Was hier beschrieben wird, ist keineswegs ein Beispiel eines selektiven Einzelfalls, sondern vielmehr eine Vorgabe im Unterricht der ersten Grundschuljahre. Die „phonetische Schreibung“ oder das Prinzip „Schreibe, wie du sprichst“ sind pädagogische Auswüchse, welche in fachdidaktischen Hinweisen des Ministeriums für Schule und Weiterbildung des Landes Nordrhein-Westfalen nachzulesen sind.

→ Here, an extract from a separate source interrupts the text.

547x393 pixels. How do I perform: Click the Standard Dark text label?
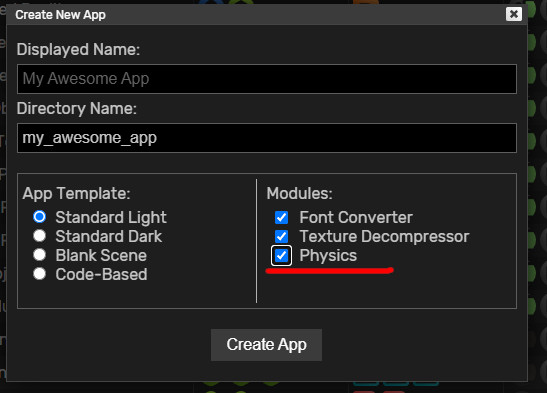pos(108,236)
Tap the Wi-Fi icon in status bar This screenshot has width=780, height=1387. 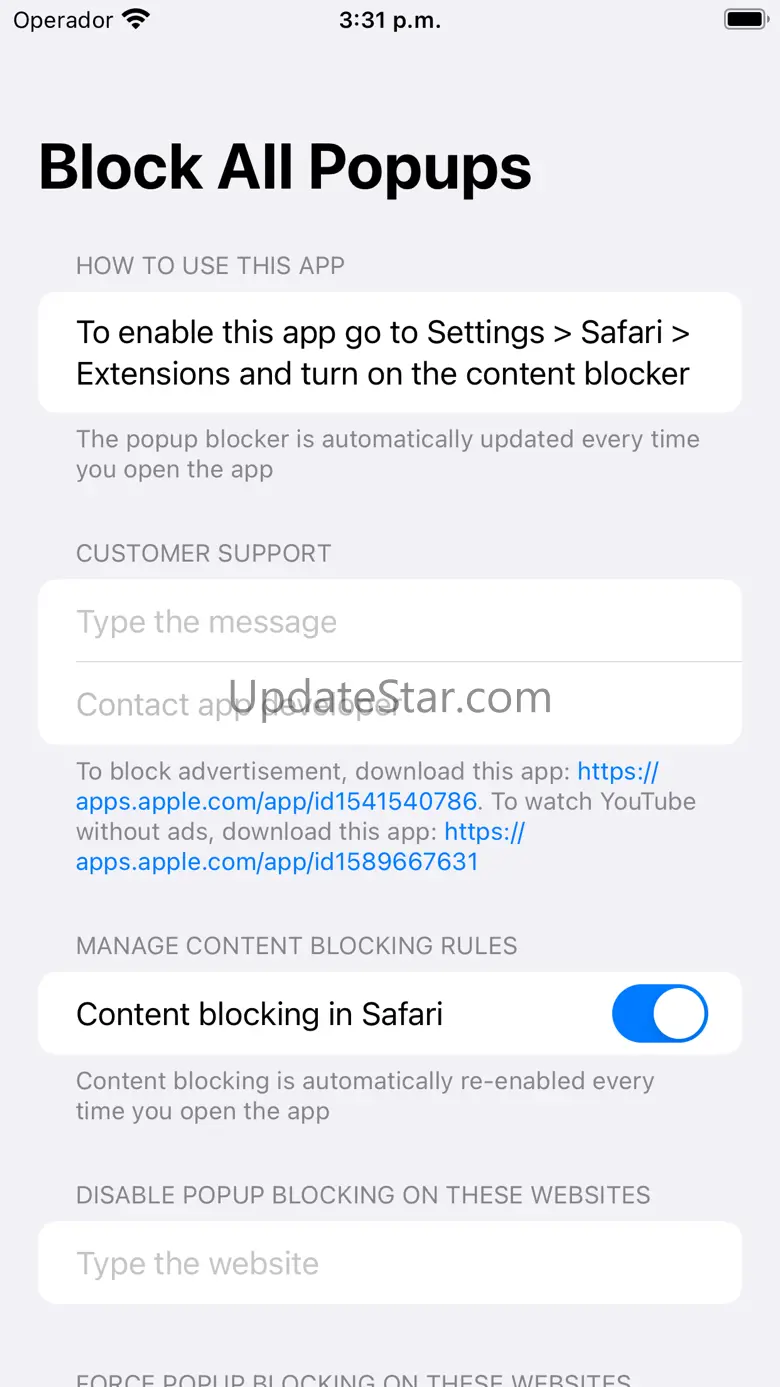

Im Grunde sollen die Schüler das gehörte Wort nach einem Raster gelernter Buchstaben und Klänge zuordnen und sie dann zu Papier bringen. Die Ergebnisse sind Sammlungen von Sätzen, die mit einer Rechtschreibung wenig gemein haben, die im künftigen Schulweg vorausgesetzt wird. Und schließlich folgt die Krönung: der Wendepunkt. Spätestens in der dritten Klasse sollen dann Lehrer ihren Schülern diese Art der verbalen Umsetzung wieder „austreiben“.

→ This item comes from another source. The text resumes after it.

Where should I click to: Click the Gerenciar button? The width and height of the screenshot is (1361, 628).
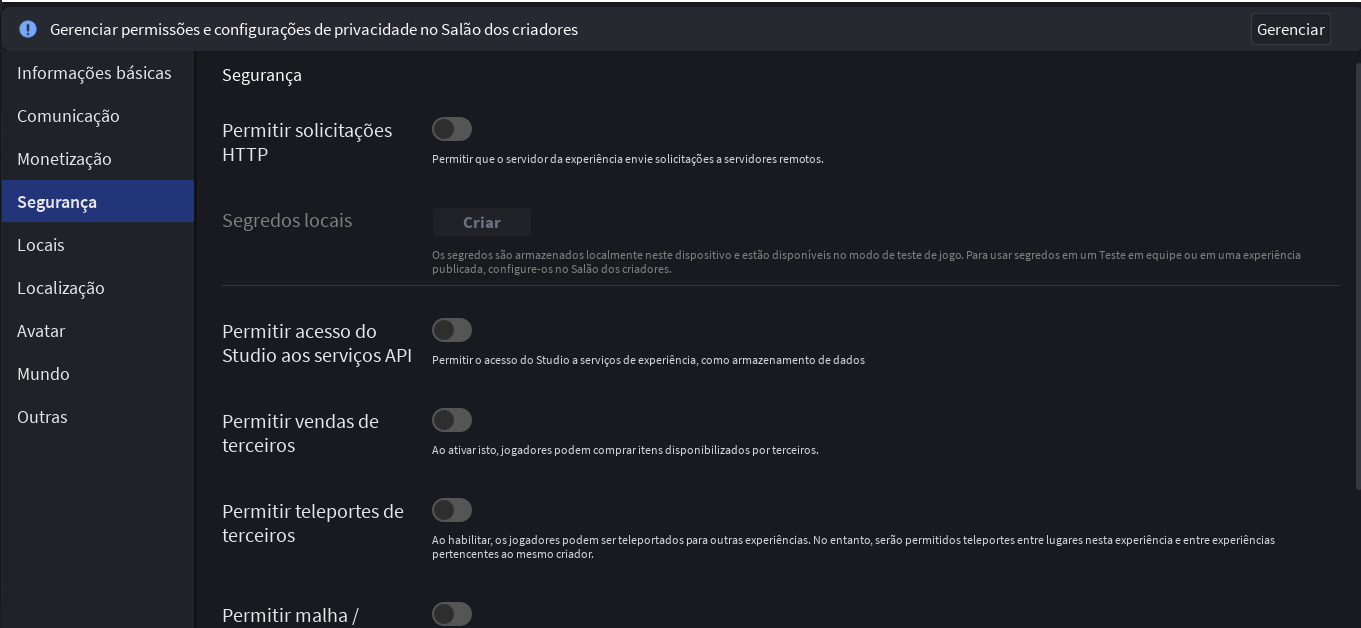tap(1290, 29)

Legt man den unter Umständen sozial ausgelegten Ansatz einer vereinfachten Sprachausbildung zu Grunde – vor allem bei zweisprachig aufgewachsenen Kindern – kann man den jeweiligen Pädagogen zumindest einen Sinn für Gleichberechtigung zusprechen. Die erfolgreiche Korrektur fehlender Rechtschreibung ist jedoch von der erfolgreichen Umsetzung durch die Lehrer abhängig. Inzwischen setzt das Bildungsministerium wieder auf eine „Relativierung der Strategie ‚Schreibe wie du sprichst‘“. Die Jahrgänge vor diesem moderaten Kurswechsel müssen sich jedoch als Teil eines fehlerhaften pädagogischen Experiments sehen. Aus meinen Beobachtungen im persönlichen Umfeld und aus Gesprächen mit Lehrern kann ich schließen, dass es anfangs bei einer Fremdsprache nicht einfach ist, fremde Schreibweisen zu verstehen, wenn die eigene nicht gefestigt ist.

Ein Fazit könnte sein, dass pädagogische Experimente nötig sind, um Reformen im Schulwesen zu erwirken. Andererseits zeigen entstandene Kollateralschäden, dass die Allianz aus forschenden Pädagogen und Politik nicht immer mit den praktizierenden Pädagogen übereinstimmt. Doch um fair zu bleiben: Wär one Sündä ist, wärfe den ersten Stain.